La soja, clave para las divisas argentinas, cayó un 23% en 2024, alcanzando su menor valor en cinco años. Esto intensifica la presión sobre las reservas del país y genera tensiones entre el Gobierno y el sector agropecuario.
El precio internacional de la soja ha sufrido un desplome del 23% en lo que va del año, cayendo a su nivel más bajo desde 2018. Este descenso pone en riesgo la estabilidad económica de Argentina al reducir significativamente los ingresos por exportaciones de esta commodity crucial. El precio actual se sitúa en US$ 371,5 por tonelada, reflejando una caída del 25% en el mercado de Chicago. En total, aún permanecen en silos unas 27 millones de toneladas, valoradas en aproximadamente US$ 12.800 millones.
La caída en los precios de la soja exacerba los desafíos para el Gobierno de Javier Milei, que enfrenta una disminución de las reservas de divisas y una creciente presión del sector agropecuario. Los productores rurales están exigiendo la eliminación total de las retenciones y la unificación del mercado de cambios, mientras que el Gobierno de Milei, que ha prometido atender estas demandas, aún está intentando equilibrar las reformas económicas sin desencadenar un conflicto más amplio.
El estancamiento en la acumulación de reservas y la caída en la recaudación están afectando las perspectivas económicas, especialmente con los vencimientos de deuda a corto plazo que se aproximan para principios de 2025. La política económica de Milei, que ha priorizado la lucha contra la inflación, ha generado tensiones con los mercados y ha llevado a una evaluación crítica de su gestión, reflejada en encuestas que muestran una creciente insatisfacción con el rumbo económico del país.

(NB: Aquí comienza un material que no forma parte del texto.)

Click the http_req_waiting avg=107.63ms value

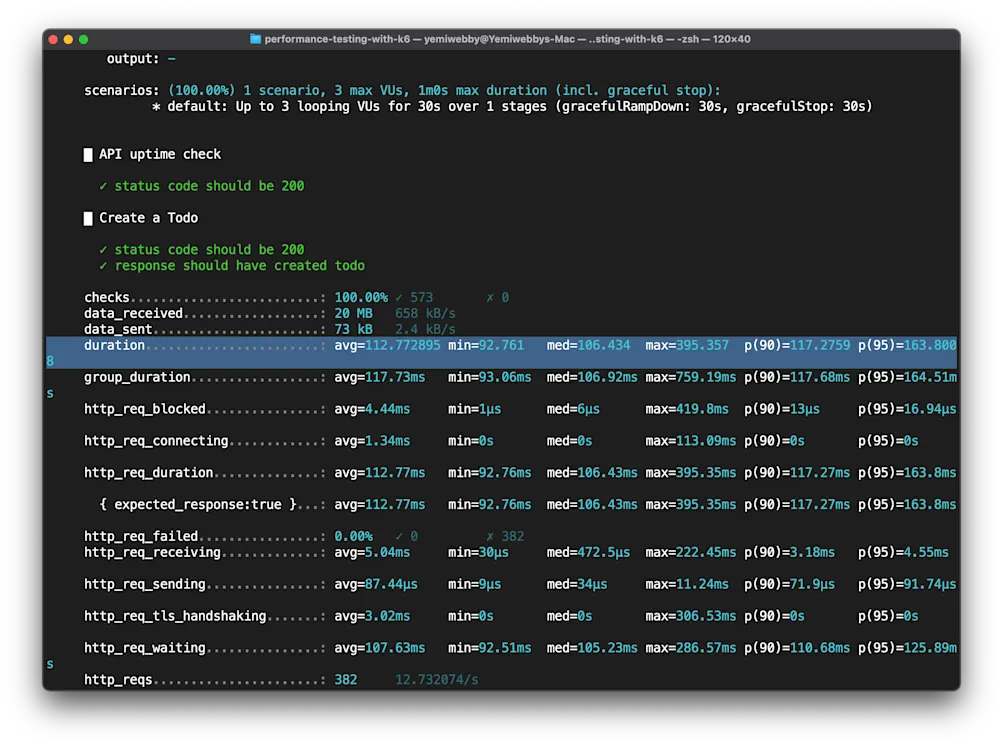[379, 648]
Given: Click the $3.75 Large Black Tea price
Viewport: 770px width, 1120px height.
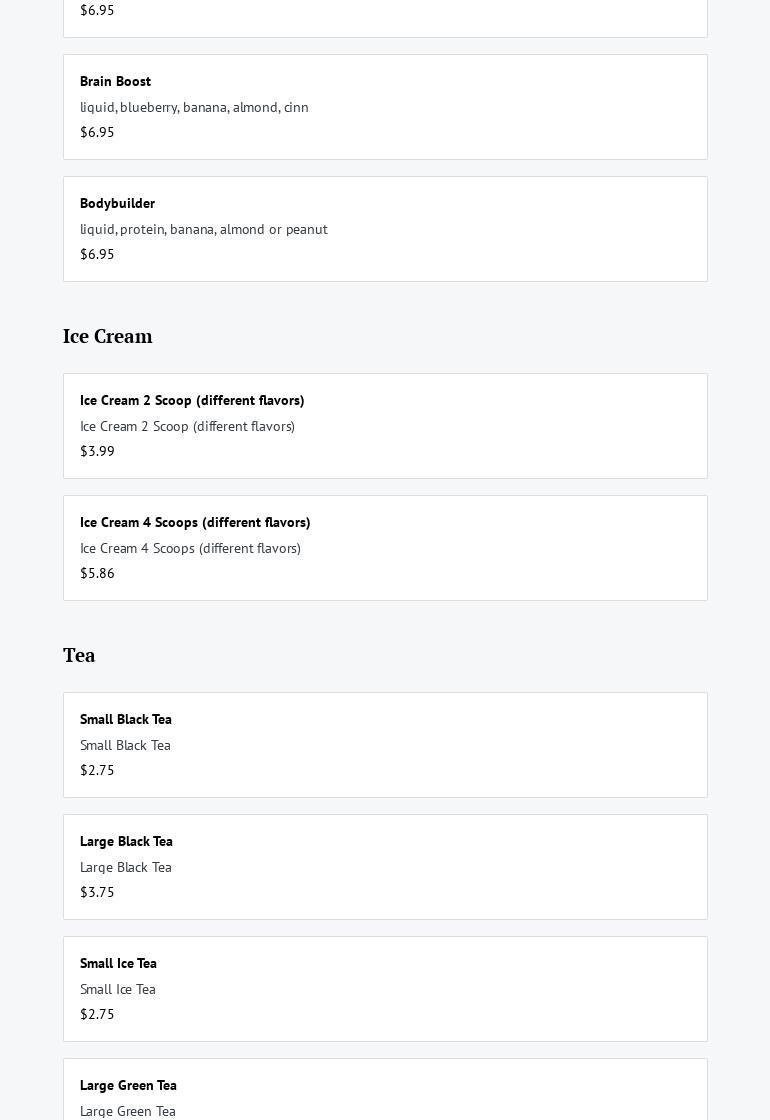Looking at the screenshot, I should click(x=97, y=892).
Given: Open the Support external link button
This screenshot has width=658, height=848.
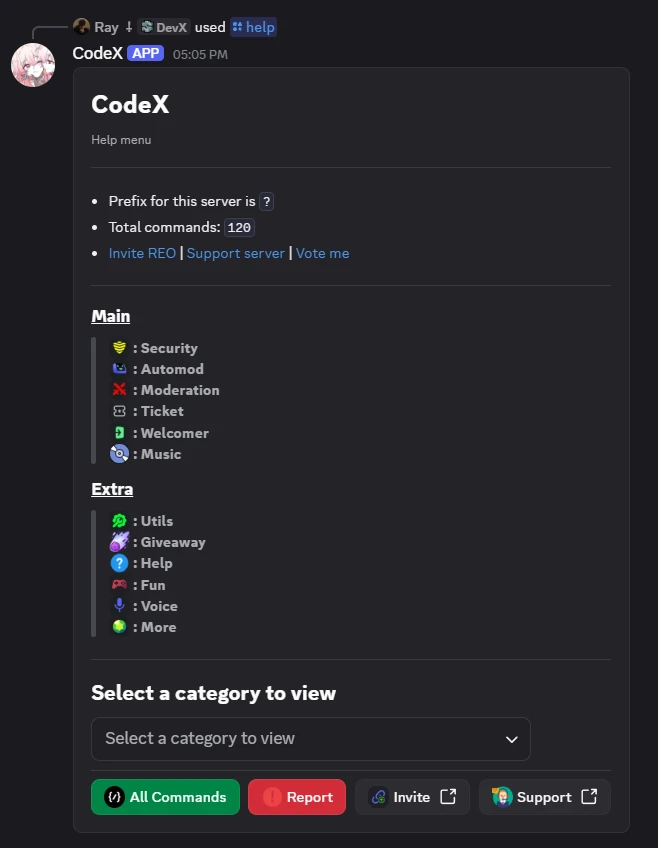Looking at the screenshot, I should coord(545,797).
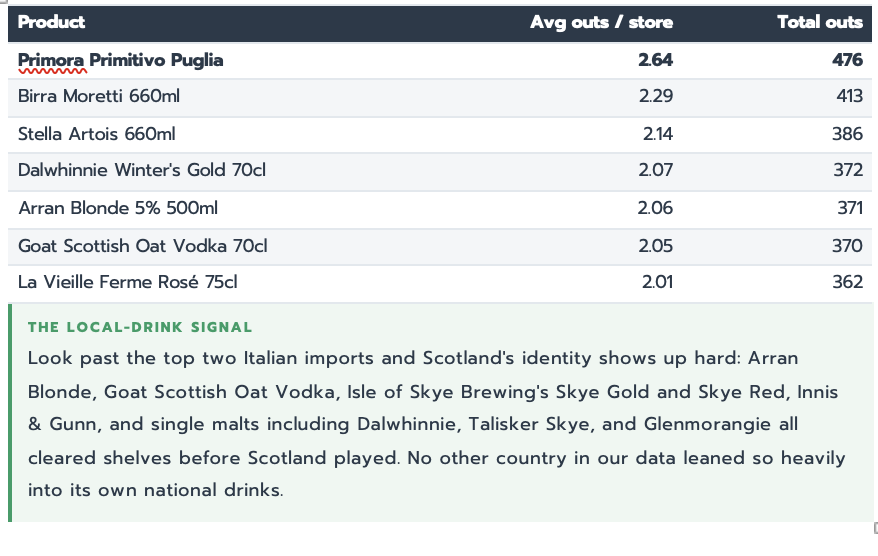The image size is (878, 556).
Task: Click the green callout border bar
Action: (10, 413)
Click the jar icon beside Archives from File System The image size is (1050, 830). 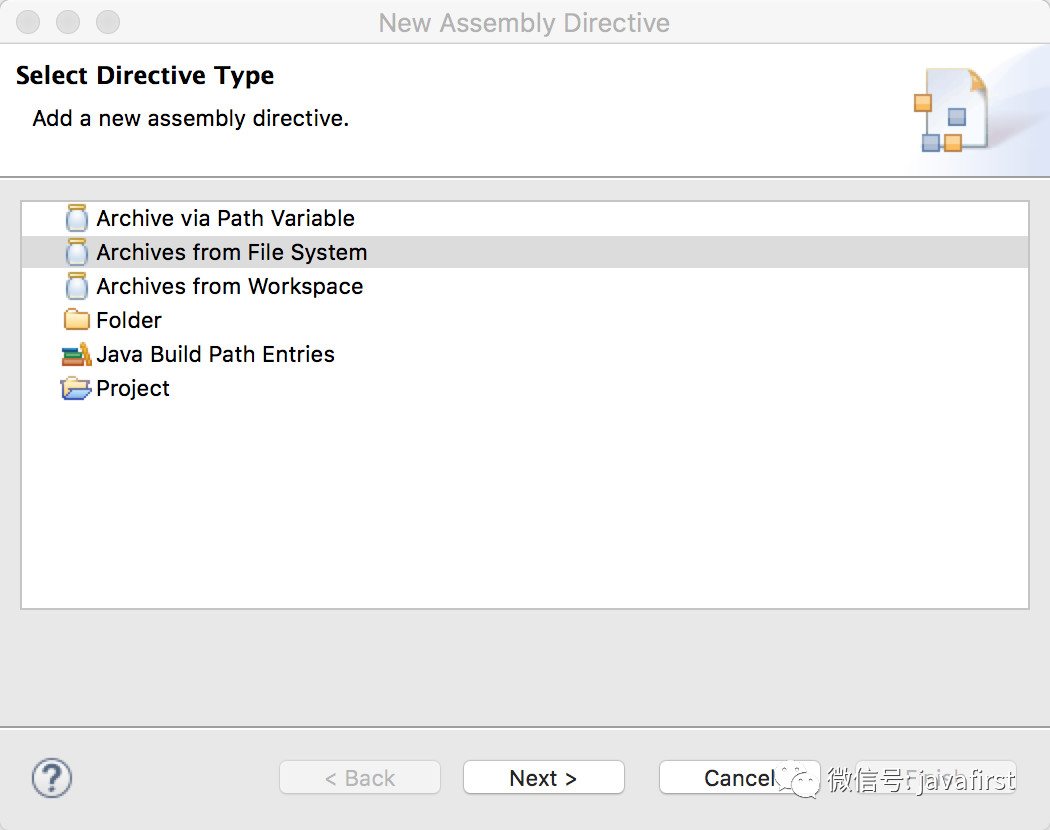76,253
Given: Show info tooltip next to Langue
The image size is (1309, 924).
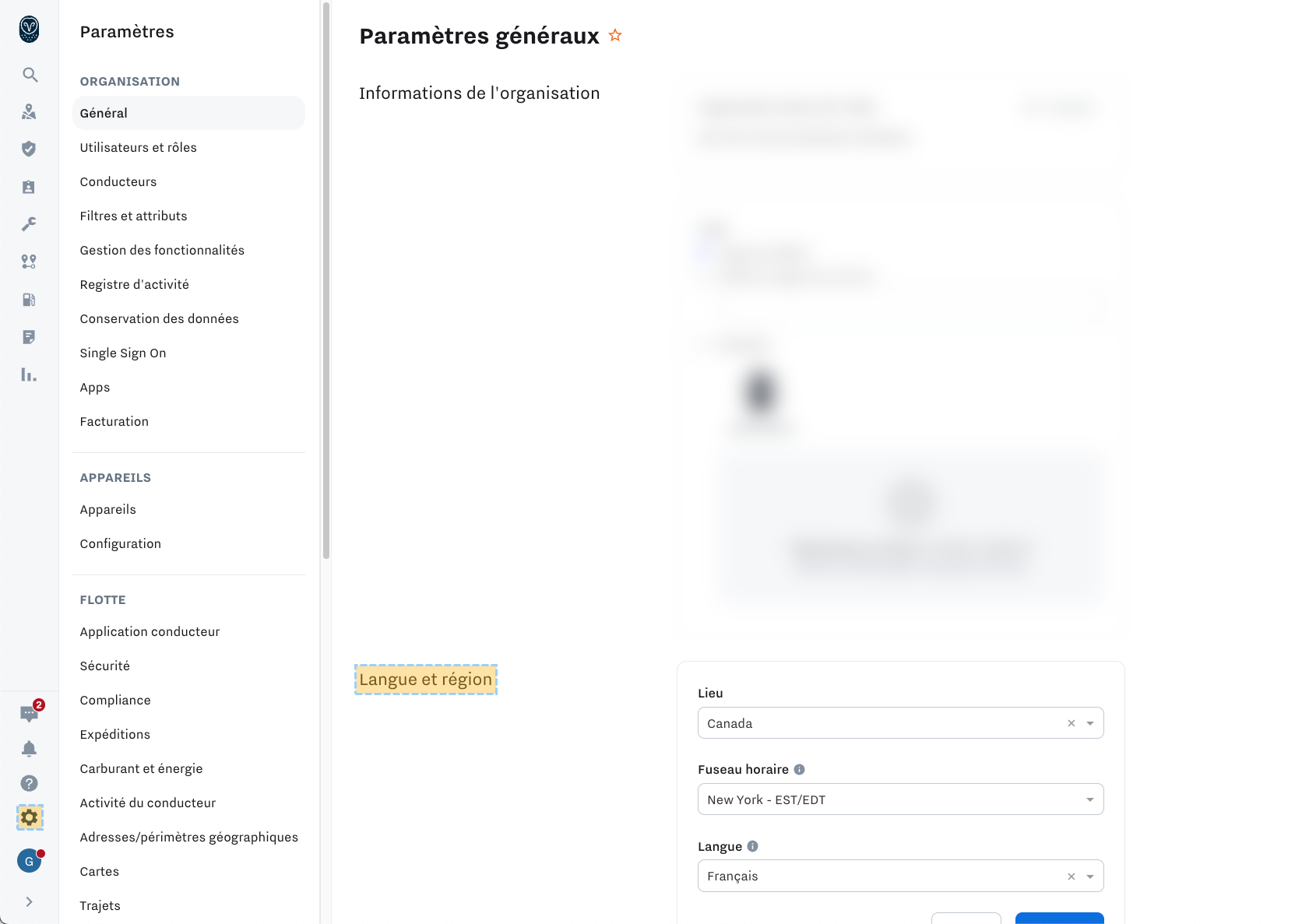Looking at the screenshot, I should (x=752, y=846).
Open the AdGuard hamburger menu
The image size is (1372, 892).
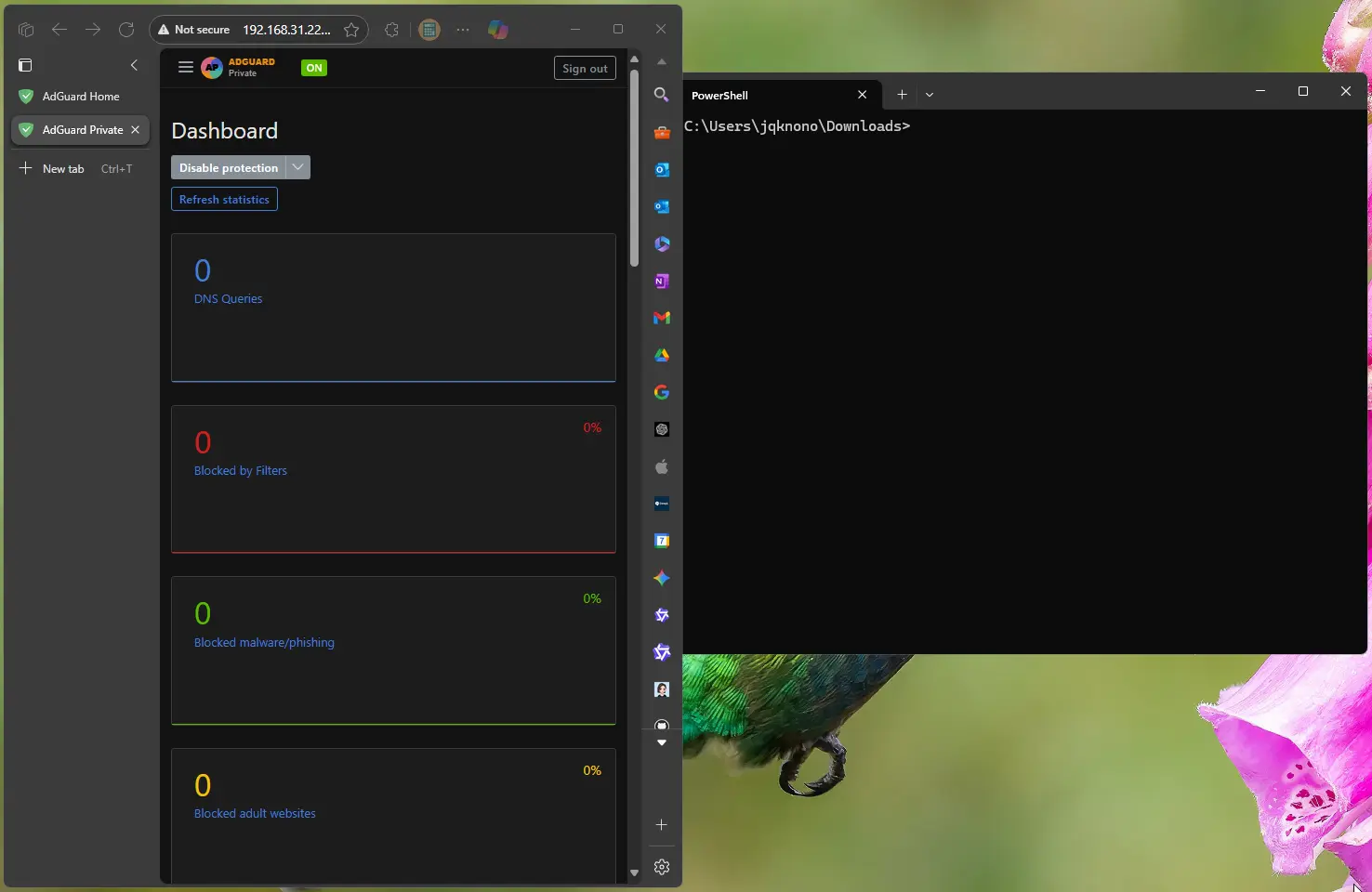click(x=186, y=67)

En este contexto, el Gobierno enfrenta una tarea difícil: equilibrar las demandas del campo, mantener la estabilidad económica y evitar una nueva crisis de deuda, mientras se lucha por mejorar la acumulación de reservas y reducir el riesgo país. La caída en los precios de la soja subraya la urgencia de encontrar soluciones sostenibles para la economía argentina.